* _Exercise requirements_
Format the rows as a JSON list of strings, one string per line, with blank lines left out. Start at the line that has "You are a computer-use agent." and end after the line that has "click(241, 458)".

* _Data to use_
>>
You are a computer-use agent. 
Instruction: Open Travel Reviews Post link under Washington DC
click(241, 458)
<<
>>
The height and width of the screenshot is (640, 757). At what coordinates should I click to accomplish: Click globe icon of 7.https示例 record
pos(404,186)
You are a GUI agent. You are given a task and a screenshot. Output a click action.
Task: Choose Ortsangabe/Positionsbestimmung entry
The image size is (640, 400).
<<
* _Response below_
[
  "You are a computer-use agent. ",
  "Instruction: Open Travel Reviews Post link under Washington DC",
  "click(241, 458)"
]